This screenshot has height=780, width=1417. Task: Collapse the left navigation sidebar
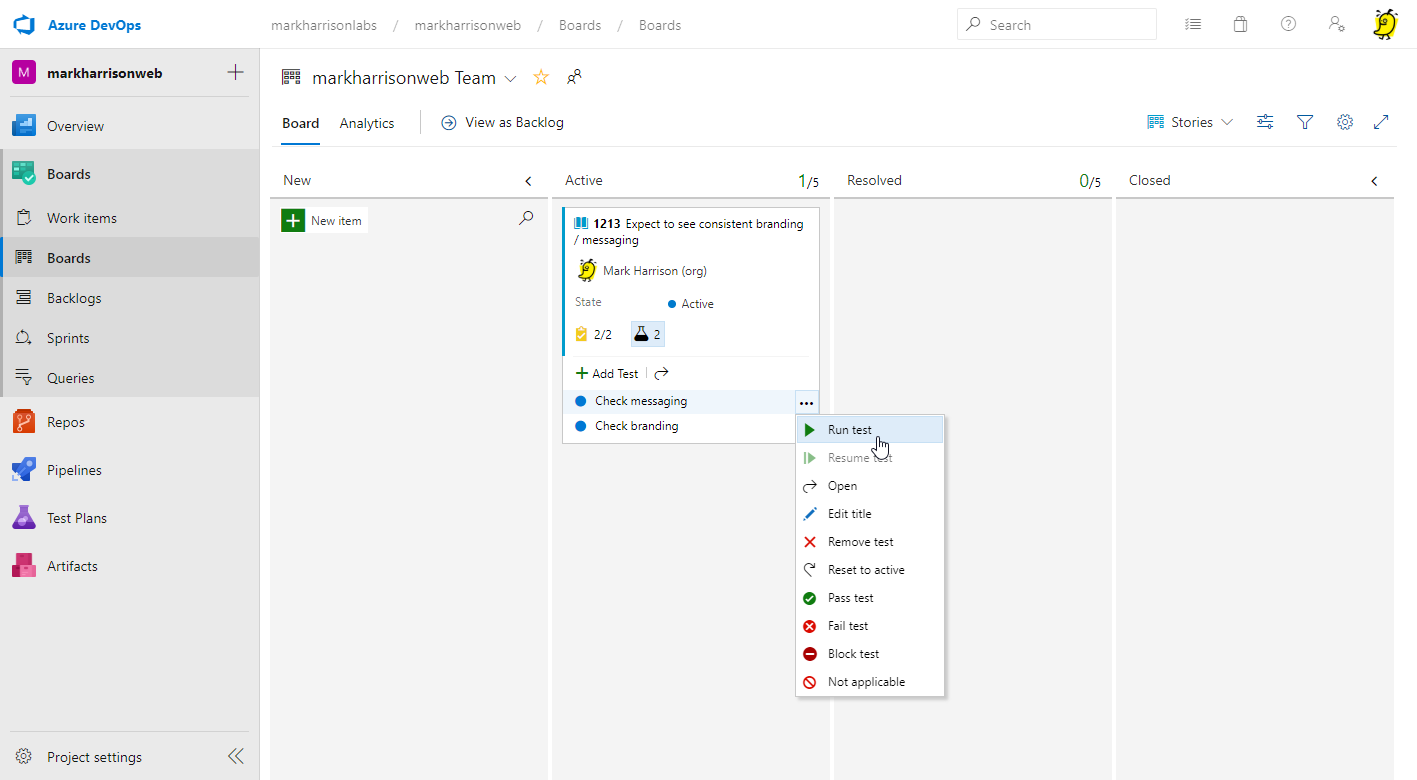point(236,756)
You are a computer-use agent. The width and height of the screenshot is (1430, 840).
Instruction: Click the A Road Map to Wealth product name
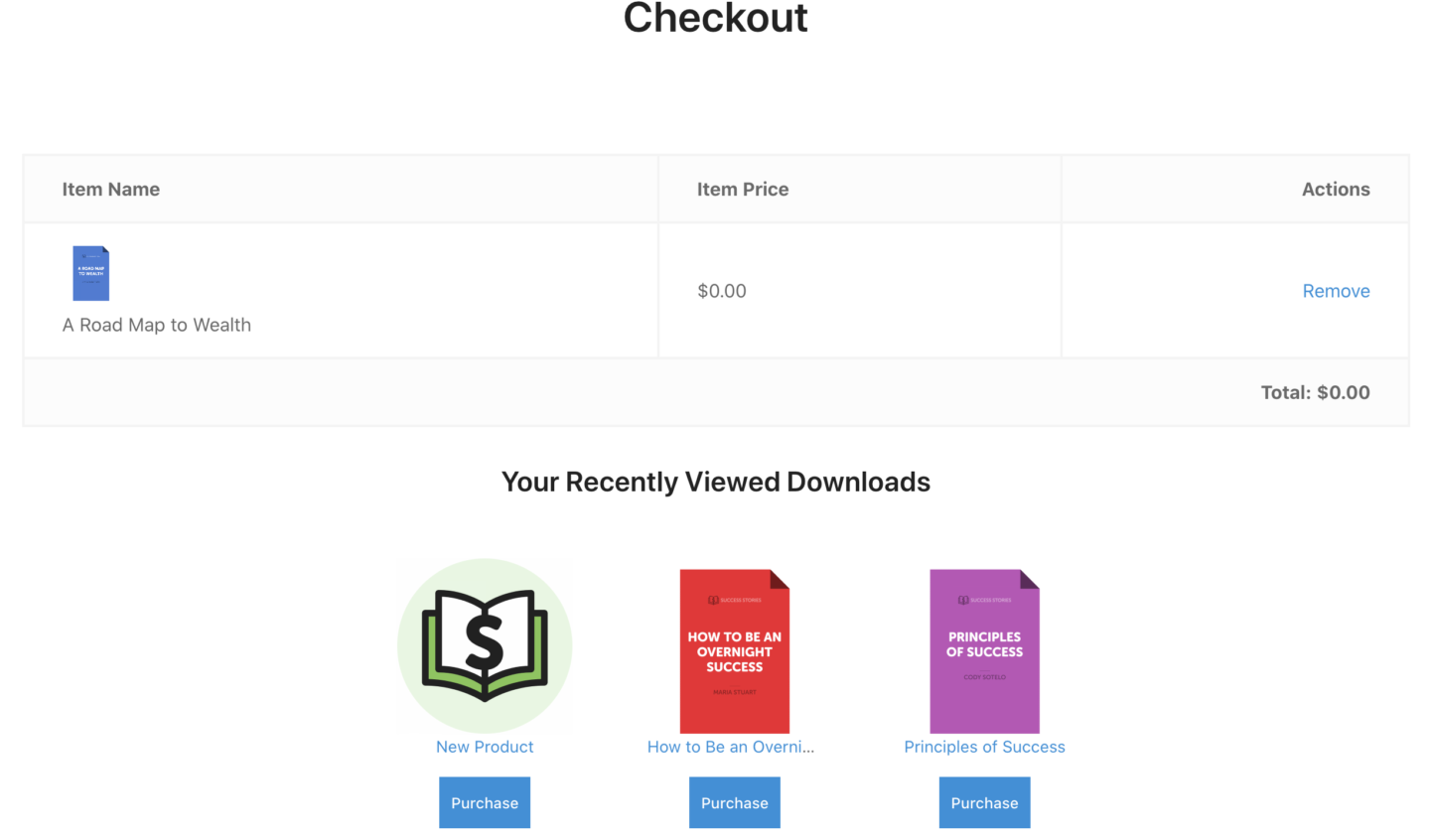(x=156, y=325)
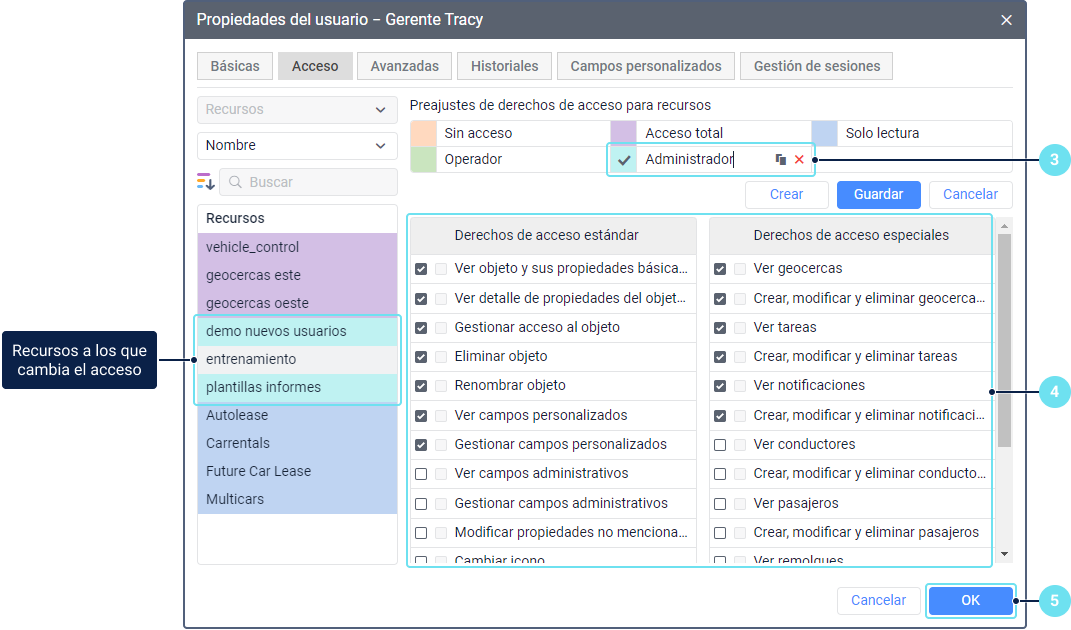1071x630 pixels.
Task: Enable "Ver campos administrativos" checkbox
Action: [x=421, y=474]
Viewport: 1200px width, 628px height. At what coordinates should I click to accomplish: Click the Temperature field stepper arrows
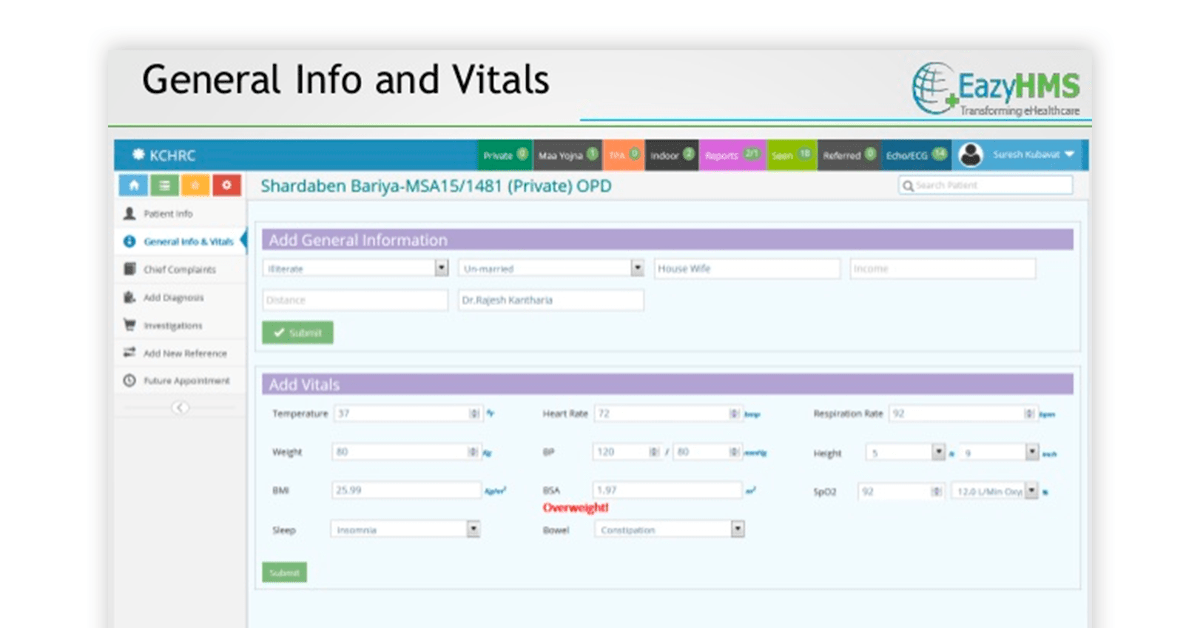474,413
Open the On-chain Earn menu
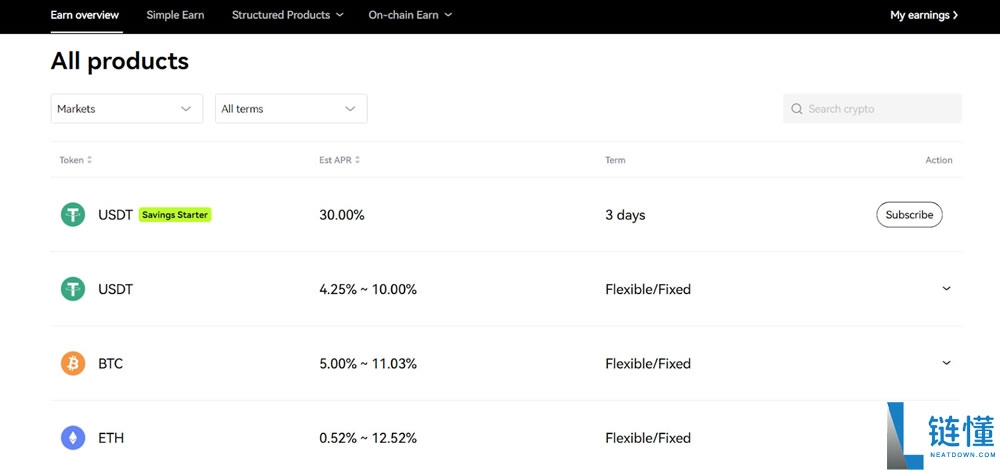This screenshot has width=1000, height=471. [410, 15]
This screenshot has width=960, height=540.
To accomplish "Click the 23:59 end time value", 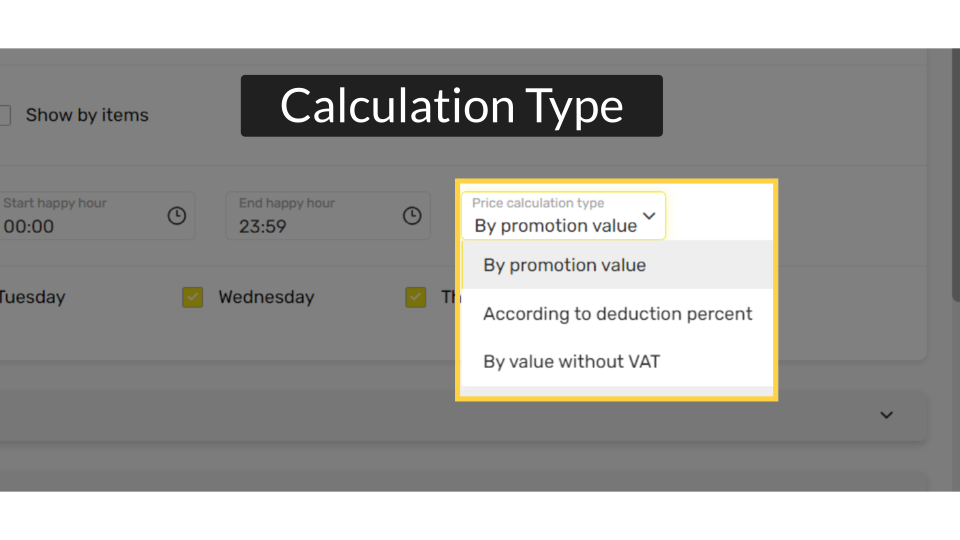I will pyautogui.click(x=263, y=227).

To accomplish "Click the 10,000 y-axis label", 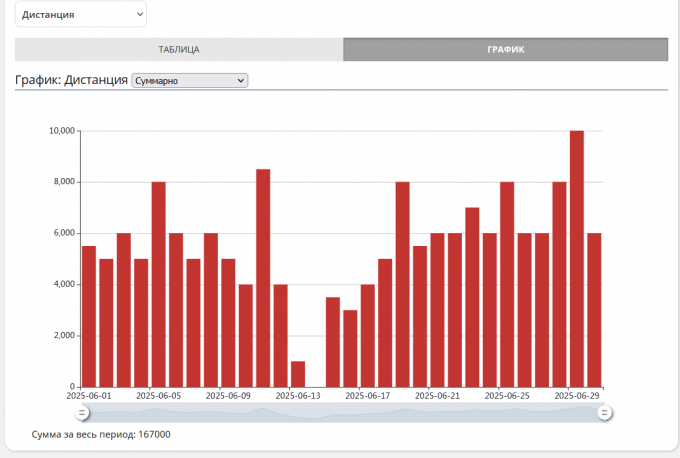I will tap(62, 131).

What you will do:
From the first line of the records down through the line containing "You are a computer-use", transcribe exactly those lines and no others, both ends kept, pictures dropped.

Answer to this task:
This screenshot has height=780, width=1417. Task: Collapse the left navigation sidebar
point(236,756)
You are a computer-use agent. The width and height of the screenshot is (1430, 840).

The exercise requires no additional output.